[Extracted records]
==========

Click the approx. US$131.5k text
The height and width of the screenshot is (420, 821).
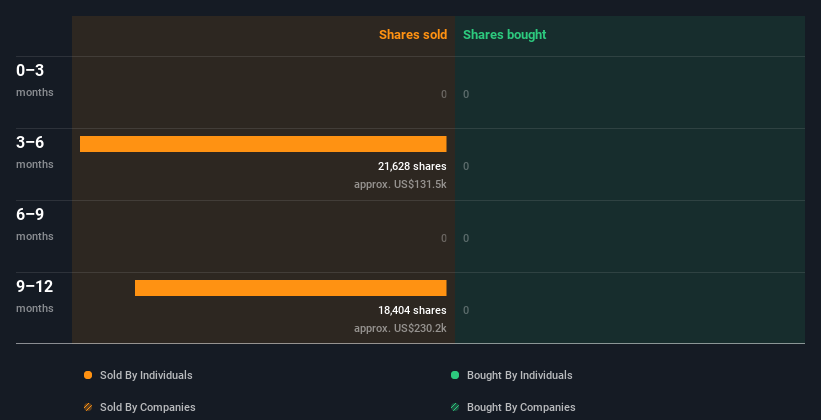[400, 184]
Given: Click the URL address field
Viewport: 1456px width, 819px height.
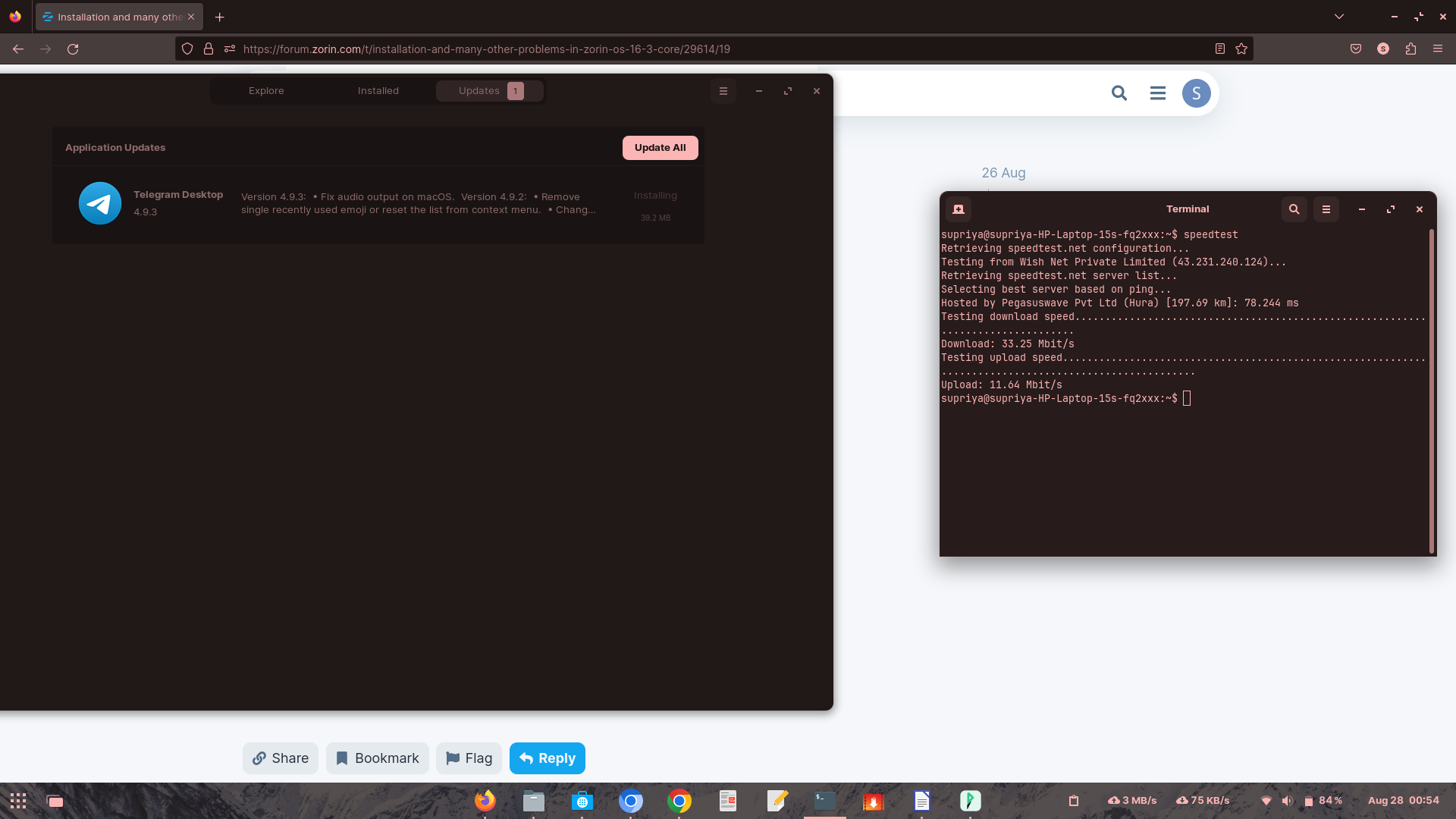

==========

**Work instructions:** Identify each line in the records above that contains the string "Click", and copy those lines in full.

**Answer for the task:**
Click the approx. US$131.5k text
Given: Click the URL address field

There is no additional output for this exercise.